The Greatest Match Ever

Was it wrong to feel sad? One more game and it’s over. But wait: there’s more. English League Cup games next week. Premier League returns on Boxing Day. The football circus rolls on with scant concern for the well-being of the elite athletes that play the game almost year-round. They shoot horses, don’t they? Their labor: our enjoyment. The World Cup final the pinnacle of our joy.

I watched it at another Irish pub. The bartender knew nothing about football. Not a thing. He showed up expecting his regular Sunday morning shift. Nice and easy. A few regulars dropping in for a hair-of-the-dog beer and maybe one or two breakfast platters. I arrived early to get a good seat. I didn’t have the heart to tell him what was about to happen. Sure enough, by game time the place was crammed shoulder to shoulder and the overwhelmed bar tender had to phone for reinforcements!

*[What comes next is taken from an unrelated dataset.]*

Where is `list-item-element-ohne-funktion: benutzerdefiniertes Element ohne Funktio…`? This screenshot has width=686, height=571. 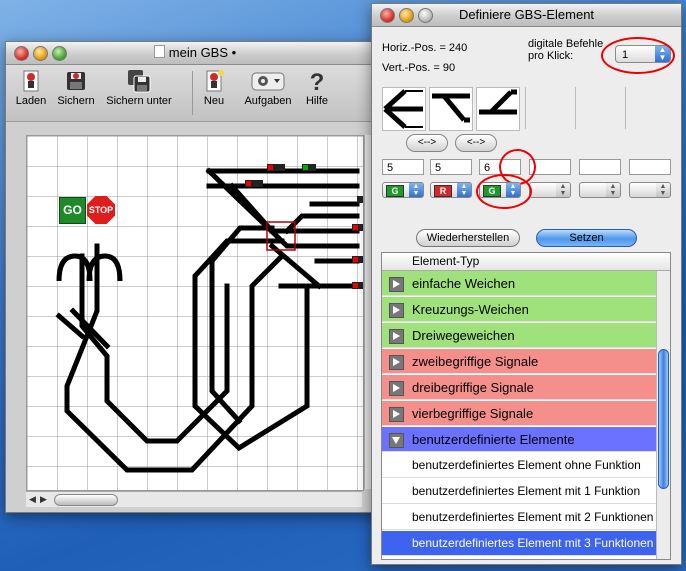 list-item-element-ohne-funktion: benutzerdefiniertes Element ohne Funktio… is located at coordinates (520, 466).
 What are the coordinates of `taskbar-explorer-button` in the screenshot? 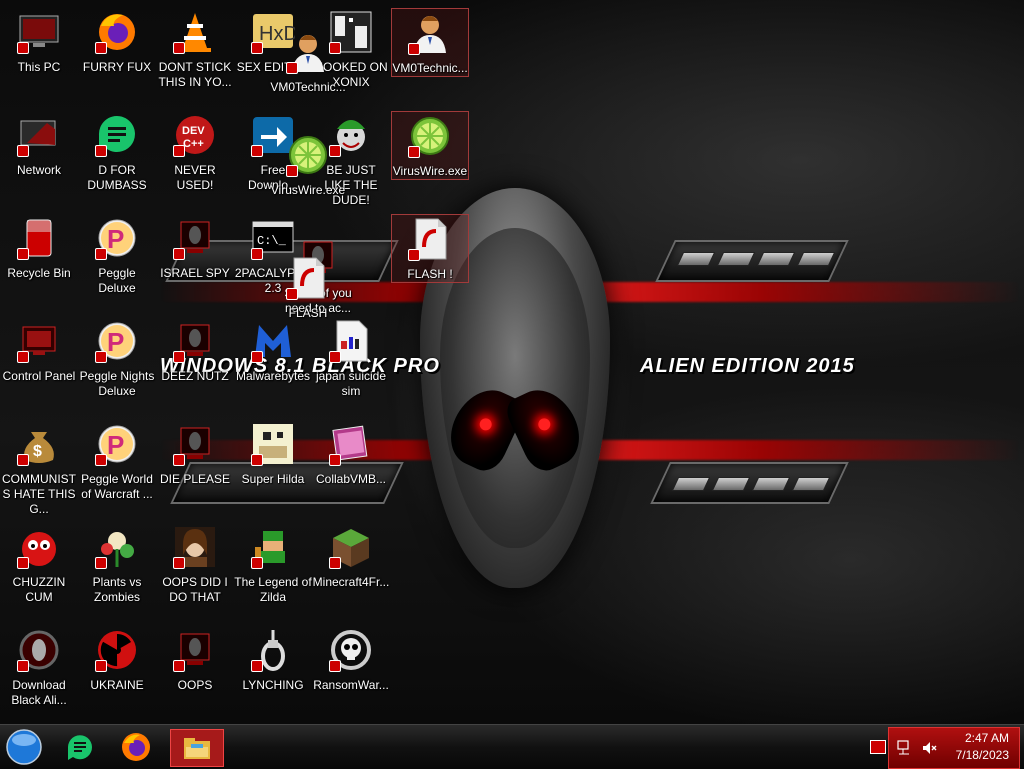 It's located at (197, 748).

It would only get worse for him, as we were about to watch, arguably, the greatest football match of all time.

No blow-by-blow account can do this game justice. Argentina raced to a 2:0 lead in the first half. Their second goal, one of my favorites ever. 6 touches front to back for DiMaria to poke it home.  Then Mbappe, invisible for most of the game, roused to action with two goals to equalize in the 82nd minute. I watched with some very knowledgeable fans. One, a Nigerian, pointed out that Argentina’s substitution of Di Maria, a left winger, for Marcos Acuna Gonzales, a holding midfielder, in the 64th minute changed the shape of the game allowing Mbappe the space he’d been deprived in the first half. A coaching error which, in our opinion, nearly cost Argentina the match. I’ve never welcomed extra time as much. Another 30 minutes of this! The skill, the energy, the commitment was breathtaking

It ended 3:3 and penalties would decide the winner. Argentina’s goalkeeper, Emilio Martinez, was the deciding factor. Master of the dark arts, his psychological tactics and gamesmanship unnerved the French. There is more than one way to win a football match and his antics brought another aspect to this incredible game. Not pretty but effective. Martinez saved two before Gonzalo Montiel slotted home the deciding penalty. Argentina had won the Cup.        

I have no hesitation in saying, this was the best World Cup final ever and, probably, the best game of football ever.


Messi’s World Cup? The result FIFA wanted to add the gilded touch to a controversial tournament? Maybe. But then we’re overthinking it. The Messi, Ronaldo debate is resolved. There is no longer any doubt. Messi is the best of his generation, the accolades earned and deserved and this his crowning accomplishment. We’re blessed to have him!

Is he the GOAT? That, I’m not so sure of. It’s impossible to make comparisons across generations, but I will. For me there is only one GOAT. Pele, who sadly passed away just ten days after this incredible match. I hope he watched and enjoyed it as much as the rest of us.

Two days later, a jubilant crowd of five million people packed the avenues and plazas of Buenos Aeries to welcome the team home with the Cup. The crowd was so dense that the bus carrying the players couldn’t complete its route and they had to be rescued by helicopter. After three World Cups, in the end, to me, it’s always about the people. Here, five million of them, happy and joyous. Simply celebrating a group of young men that were quite good at kicking a silly ball around a piece of grass.

Is football really a matter of life and death?